Entry 77: Cultivation
There is a life lesson in watching someone trying to upkeep a vegetable garden; life makes its own choices.
I say this because my dad has a veggie garden, which he is proud of, and it requires a lot of care and energy to maintain, but the fruits of his labor are worth it (pun intended). He meticulously plants each seed in rows with equal spacing, and he waits for the suggested season to plant them.
But even with all his forward planning, the growth of the plants are not in his control. He can influence their positions, feed them plenty of plant food, and even protect them from pests, but in the end, it is in natures hand that determines if the plants will yield any crop.
For example, last month it rained, a lot, which is unusual for Texas. As a result of this abundant amount of water, the plants grew so many vegetables in a shorts amount of time. There were times when his cucumber patch produced, on average, three huge veggies.

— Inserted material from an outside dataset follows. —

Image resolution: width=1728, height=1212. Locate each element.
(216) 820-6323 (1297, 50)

But, as a side effect of their rapid growth, they were spoiled and were slightly bitter. My thoughts are that they grew too fast and didn't have enough time to mature properly.

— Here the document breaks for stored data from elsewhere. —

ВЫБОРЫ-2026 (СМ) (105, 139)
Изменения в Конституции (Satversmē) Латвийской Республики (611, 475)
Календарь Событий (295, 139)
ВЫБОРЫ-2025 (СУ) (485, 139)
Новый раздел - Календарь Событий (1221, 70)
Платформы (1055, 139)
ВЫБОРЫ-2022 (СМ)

While we are on the topic of cucumbers, my dad specifically planted their seeds in the patch that has a trellis for the vines to grow on, but he found a different cucumber plant growing in an entirely different patch where it shouldn't be. As strategic as he is, life found a way to grow elsewhere.
And in conclusion, my dad can provide the upmost attention and care for his garden, but the nature of the plants take on their own destiny and are subject to the wild elements. So even though the plants may have the best gardener in our neighborhood, no one can predict when or how the vegetables will grow, only themselves.